On the issue of spin-up, John Roads has advocated a 2-year
spin-up for the Inter-CSE Transferability Experiments (e.g.,
http://rcmlab.agron.iastate.edu/twg/ and links therein). Jens and/or
Ole Christensen once published some work on RCM spin-up that proposed
even longer periods, but I believe the longer periods were primarily
for slowly evolving and weakly interacting lowest layers of their
multi-layer soil model.
These references may also be of interest:
Title: One-way nested regional climate simulations and domain size
Author(s): Vannitsem S, Chome F
Source: JOURNAL OF CLIMATE 18 (1): 229-233 JAN 1 2005
Title: Reinitialized versus continuous simulations for regional
climate downscaling
Author(s): Qian JH, Seth A, Zebiak S
Source: MONTHLY WEATHER REVIEW 131 (11): 2857-2874 NOV 2003
And possibly these, too, on the issue of re-initialization:
Title: Multi-year simulations and experimental seasonal predictions
for rainy seasons in China by using a nested regional climate model
(RegCM_NCC). part I: Sensitivity study
Author(s): Ding YH, Shi XL, Liu YM, Liu Y, Li QQ, Qian FF, Miao QQ,
Zhai QQ, Gao K
Source: ADVANCES IN ATMOSPHERIC SCIENCES 23 (3): 323-341 MAY 2006
Title: Polar MM5 simulations of the winter climate of the Laurentide
Ice Sheet at the LGM
Author(s): Bromwich DH, Toracinta ER, Wei HL, Oglesby RJ, Fastook JL, Hughes TJ
Source: JOURNAL OF CLIMATE 17 (17): 3415-3433 SEP 2004
Title: Aspects of the fine-scale climatology over Lake Tanganyika as
resolved by a mesoscale model
Author(s): Savijarvi H, Jarvenoja S
Source: METEOROLOGY AND ATMOSPHERIC PHYSICS 73 (1-2): 77-88 2000
Cheers,
Bill
At 11:28 AM -0500 7/20/06, Raymond Arritt wrote:
>Hello Costas,
>
>Some members of our group published a paper on this topic a few
>years ago.
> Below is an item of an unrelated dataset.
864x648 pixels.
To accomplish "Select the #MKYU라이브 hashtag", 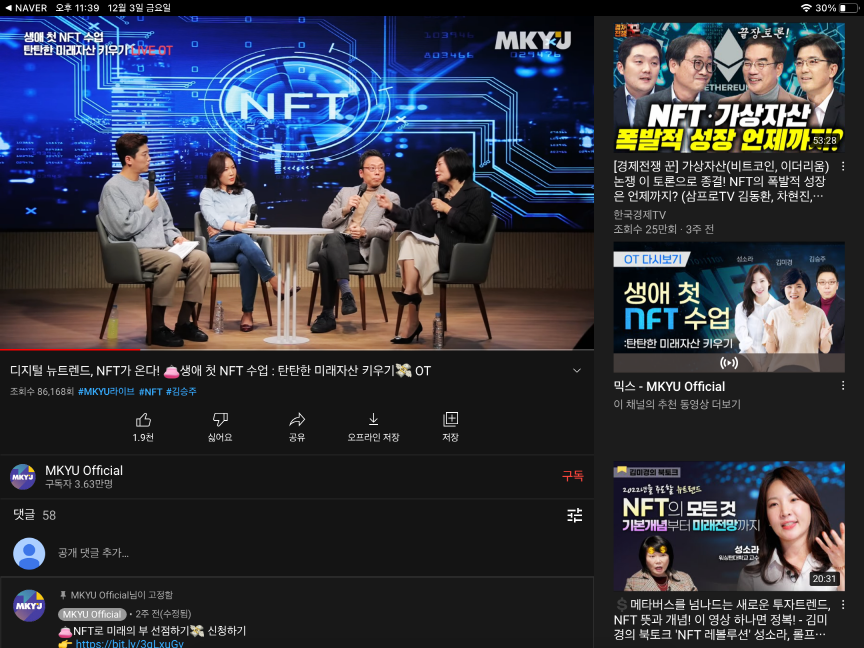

The paper is for North America instead of the
>Mediterranean so there will be some differences in soil moisture
>response; nevertheless, the results may be of interest for you. The
>citation is:
>
>Pan, Z., E. Takle, W. Gutowski, and R. Turner, 1999: Long simulation of
>regional climate as a sequence of short segments. Mon. Wea. Rev., 127,
>308-321.
>
>Regards,
>Ray Arritt
>
>
>
>Costas Douvis wrote:
>>Dear colleagues
>>
>>I intend to run a 40-year simulation over the Mediterranean with
>>ERA-40 boundaries. I am facing the dilemma of doing one simulation
>>for the whole 40-year period or doing 3 x 15-year simulations at
>>three PCs thus splitting the 40-year period into three sub-periods
>>with an overlapping of 1-2 years from one sub-period to the other.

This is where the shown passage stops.